Suara.com - Cemas dan stres rentan menyerang masyarakat di tengah pandemi Covid-19. Bagaimana membedakannya dengan masalah kejiwaan serius?
Menurut Ikatan Psikolog Klinis Indonesia (IPK Indonesia) dan Perhimpunan Dokter Spesialis Kedokteran Jiwa Indonesia (PDSKJI) stres dan cemas bisa saja berkembang menjadi gangguan kejiwaan yang lebih berat.
Untuk itu, pemeriksaan alias skrining menjadi cara untuk mencari tahu apakah stres dan cemas bisa berkembang menjadi depresi.
Ketua Umum PDSKJI DR. dr.
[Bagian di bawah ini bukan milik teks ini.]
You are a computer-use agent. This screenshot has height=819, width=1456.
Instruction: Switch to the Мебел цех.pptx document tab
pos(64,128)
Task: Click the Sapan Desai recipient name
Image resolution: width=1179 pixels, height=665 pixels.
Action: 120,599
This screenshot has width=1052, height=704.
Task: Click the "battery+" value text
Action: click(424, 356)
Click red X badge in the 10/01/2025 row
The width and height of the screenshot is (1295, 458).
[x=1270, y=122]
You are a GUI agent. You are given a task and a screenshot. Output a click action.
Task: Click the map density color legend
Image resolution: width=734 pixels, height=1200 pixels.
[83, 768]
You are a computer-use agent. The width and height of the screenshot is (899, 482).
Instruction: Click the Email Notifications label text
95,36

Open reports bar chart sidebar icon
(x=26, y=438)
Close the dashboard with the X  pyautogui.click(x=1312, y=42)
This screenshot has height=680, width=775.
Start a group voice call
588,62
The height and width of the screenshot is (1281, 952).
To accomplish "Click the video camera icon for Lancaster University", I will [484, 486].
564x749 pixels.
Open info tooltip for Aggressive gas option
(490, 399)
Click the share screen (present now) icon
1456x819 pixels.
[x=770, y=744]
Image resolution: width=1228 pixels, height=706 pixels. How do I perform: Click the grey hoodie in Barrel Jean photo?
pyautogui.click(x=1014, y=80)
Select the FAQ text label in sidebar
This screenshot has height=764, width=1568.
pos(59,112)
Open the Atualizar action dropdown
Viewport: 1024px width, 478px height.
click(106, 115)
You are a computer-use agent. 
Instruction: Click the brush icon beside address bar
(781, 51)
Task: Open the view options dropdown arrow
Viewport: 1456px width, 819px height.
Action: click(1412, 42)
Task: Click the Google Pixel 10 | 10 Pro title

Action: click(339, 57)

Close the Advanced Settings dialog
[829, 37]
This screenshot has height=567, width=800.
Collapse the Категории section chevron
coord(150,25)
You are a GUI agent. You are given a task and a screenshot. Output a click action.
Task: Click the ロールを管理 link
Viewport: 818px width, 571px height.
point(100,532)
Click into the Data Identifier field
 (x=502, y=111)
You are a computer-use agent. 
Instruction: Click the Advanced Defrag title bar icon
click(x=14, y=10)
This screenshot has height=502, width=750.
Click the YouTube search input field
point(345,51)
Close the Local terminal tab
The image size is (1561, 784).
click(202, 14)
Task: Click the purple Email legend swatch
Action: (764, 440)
Diah Setia Utami, Sp.KJ, MARS mengakui sejak pandemi pihaknya berupaya hadir untuk masyarakat dengan meluncurkan Swaperiksa Web guna mencegah kepanikan massal, sekaligus membantu menangani kejiwaan masyarakat.
Baca Juga: Pakar Ungkap Masalah Kesehatan Jiwa yang Timbul Gegara Pandemi, Apa Saja?
"Mereka bisa melakukan mengakses layanan psikologi klinis selama pandemi Covid-19 secara gratis," ujar Diah dalam pernyataannya kepada awak media secara virtual pada Rabu (14/10/2020).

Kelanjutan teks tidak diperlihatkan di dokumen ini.